(Collected data entries)
* * *
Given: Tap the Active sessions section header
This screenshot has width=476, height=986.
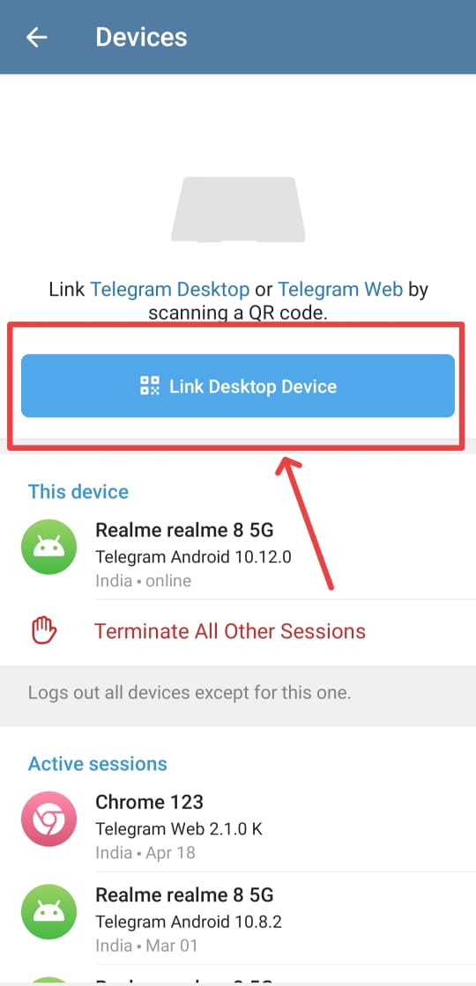Looking at the screenshot, I should tap(98, 763).
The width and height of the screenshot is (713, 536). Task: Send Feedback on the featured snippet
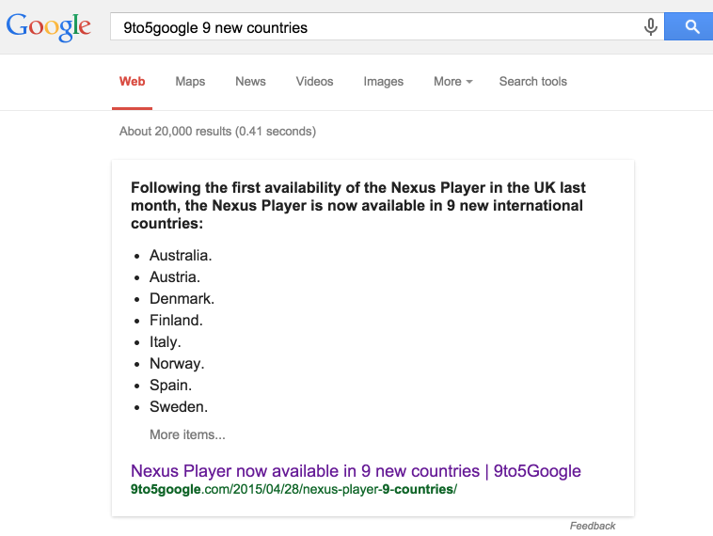(593, 526)
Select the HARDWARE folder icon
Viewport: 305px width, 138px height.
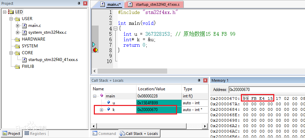[x=18, y=39]
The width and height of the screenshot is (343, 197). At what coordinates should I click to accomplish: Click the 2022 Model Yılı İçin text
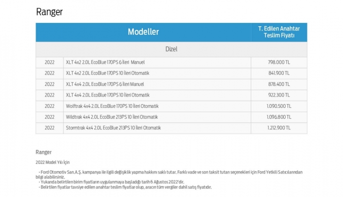(53, 162)
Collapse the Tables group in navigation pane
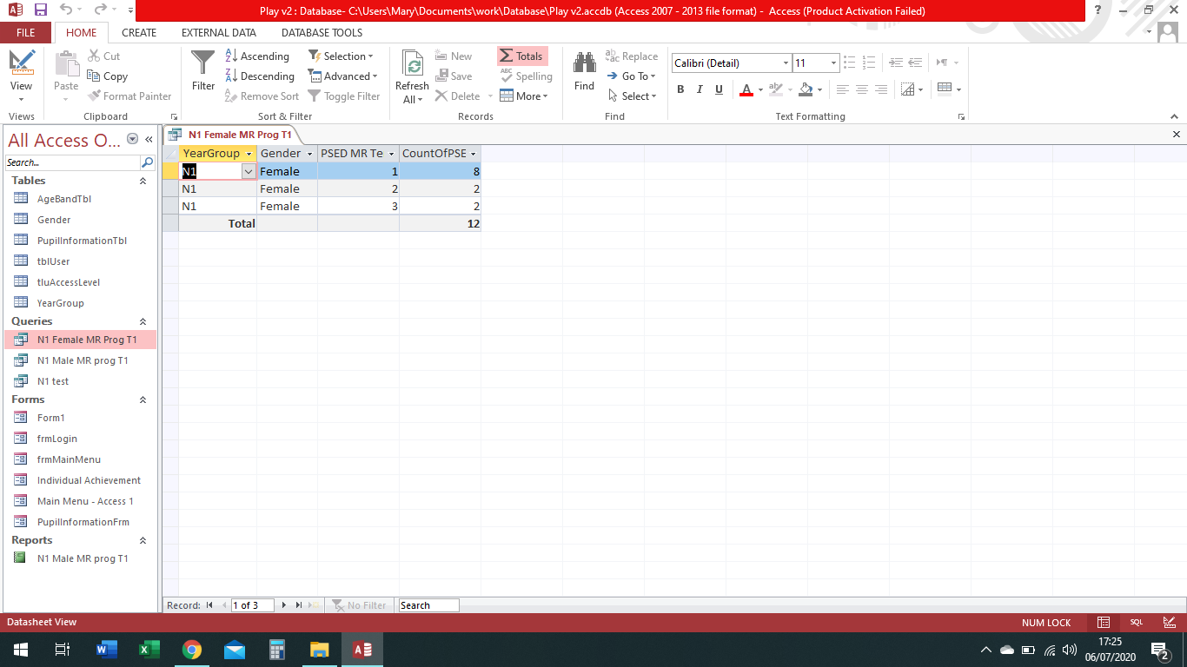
* * *
* _TASK OBJECTIVE_:
Repeat the entries exactly. Any picture is to be left out.

* _RESPONSE TO THIS TASK_:
Given: Tap the Active sessions section header
This screenshot has width=476, height=986.
Looking at the screenshot, I should tap(98, 763).
The width and height of the screenshot is (713, 536). Task: Send Feedback on the featured snippet
(593, 526)
Select the HARDWARE folder icon
Viewport: 305px width, 138px height.
[x=18, y=39]
The width and height of the screenshot is (343, 197). At what coordinates should I click to accomplish: Click the 2022 Model Yılı İçin text
(53, 162)
Collapse the Tables group in navigation pane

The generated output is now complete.